◆ PAGE EXCERPT:
+++++

Studio album by Manilla Road
- Released: February 1, 2013
- Genre: Heavy metal
- Length: 49:45
- Label: Golden Core-ZYX, Shadow Kingdom

Manilla Road chronology
| Playground of the Damned (2011) | Mysterium (2013) | The Blessed Curse (2015) |

= Mysterium (Manilla Road album) =

Mysterium is the sixteenth studio album by American heavy metal band Manilla Road. It was released on February 1, 2013 in on both Golden Core-ZYX and Shadow Kingdom Records in CD format and on High Roller Records in LP format.

+++++

◆ PROVIDED MATERIAL:
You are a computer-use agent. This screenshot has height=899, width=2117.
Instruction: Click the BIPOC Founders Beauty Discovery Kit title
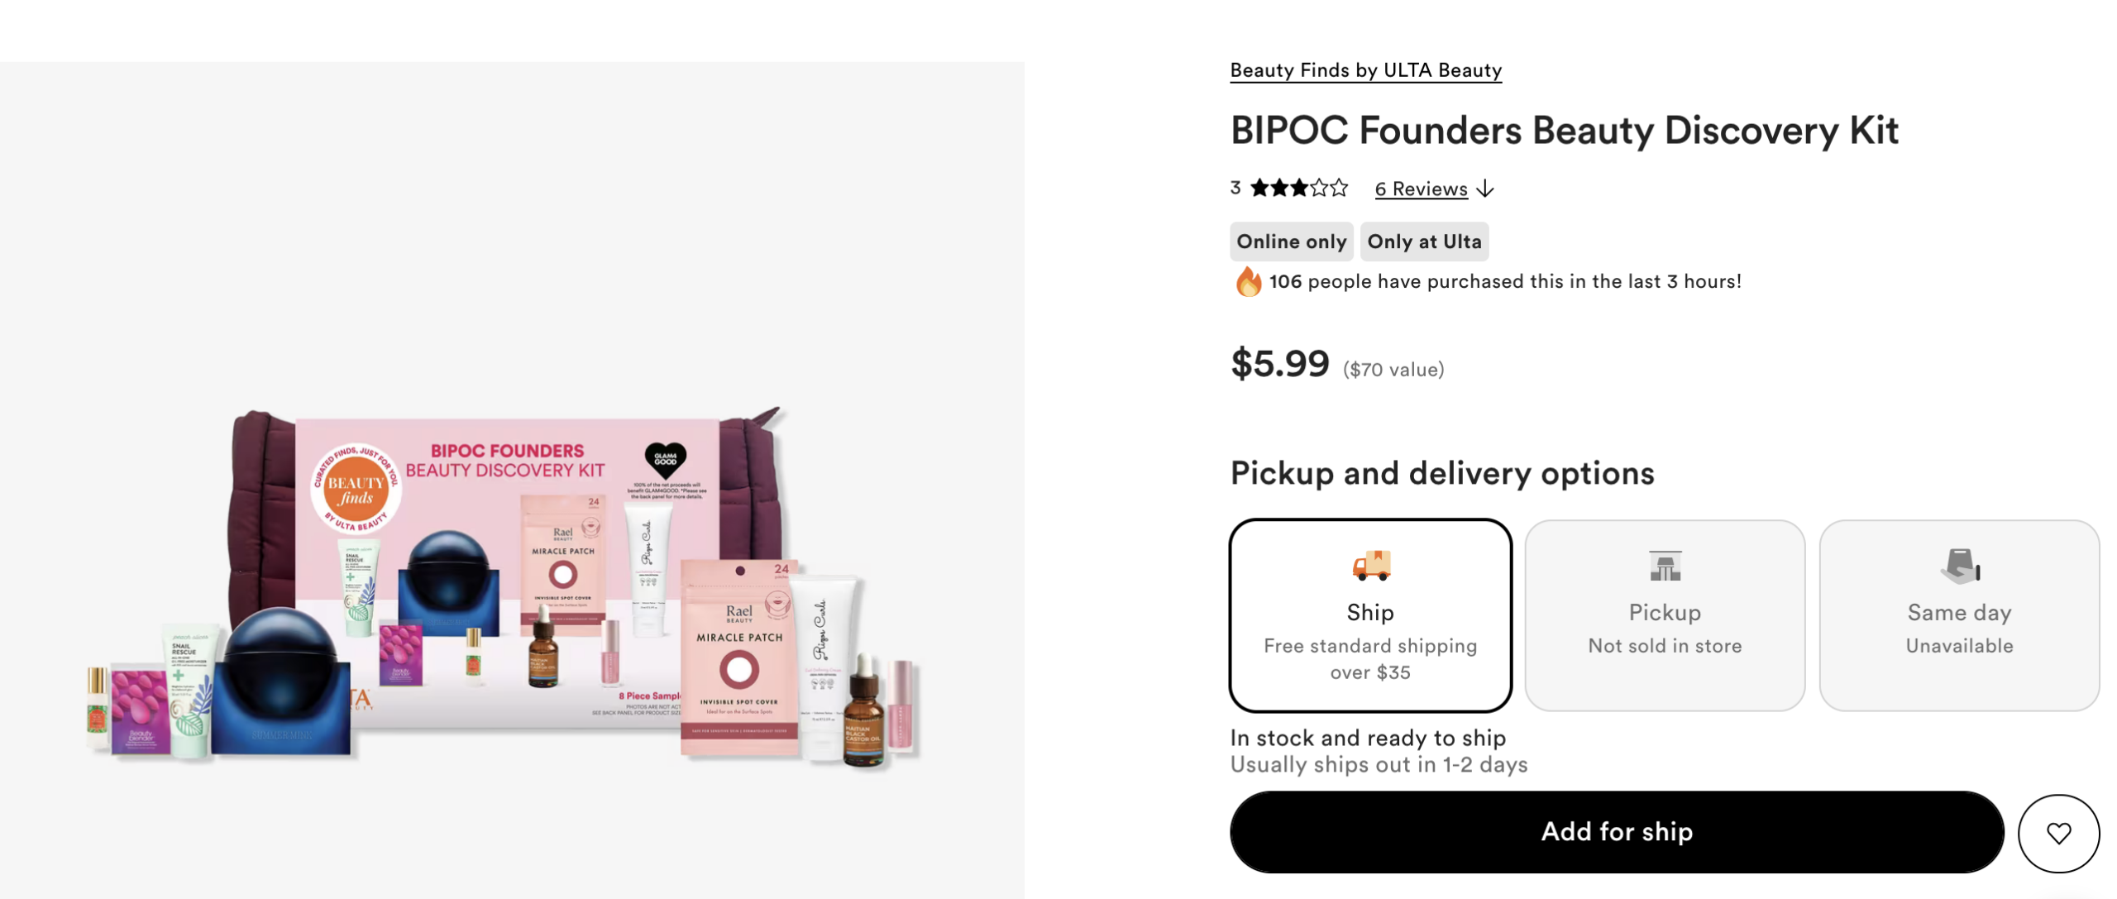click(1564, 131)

+++++

◆ AIM 1:
From the Mysterium album page, print the part that opens with the words containing "Mysterium is the" and closes with "in LP format.".
◆ AIM 2:
State whether each statement agrees with the Mysterium album page, answering yes or no and quoting the deciding words of the page: (a) Mysterium is Manilla Road's sixteenth studio album; (b) the LP edition was issued by Shadow Kingdom Records; (c) the album runs 49:45.

◆ EXPECTED ANSWER 1:
Mysterium is the sixteenth studio album by American heavy metal band Manilla Road. It was released on February 1, 2013 in on both Golden Core-ZYX and Shadow Kingdom Records in CD format and on High Roller Records in LP format.

◆ EXPECTED ANSWER 2:
(a) Yes: "Mysterium is the sixteenth studio album by American heavy metal band Manilla Road."
(b) No: "on High Roller Records in LP format"
(c) Yes: "Length: 49:45"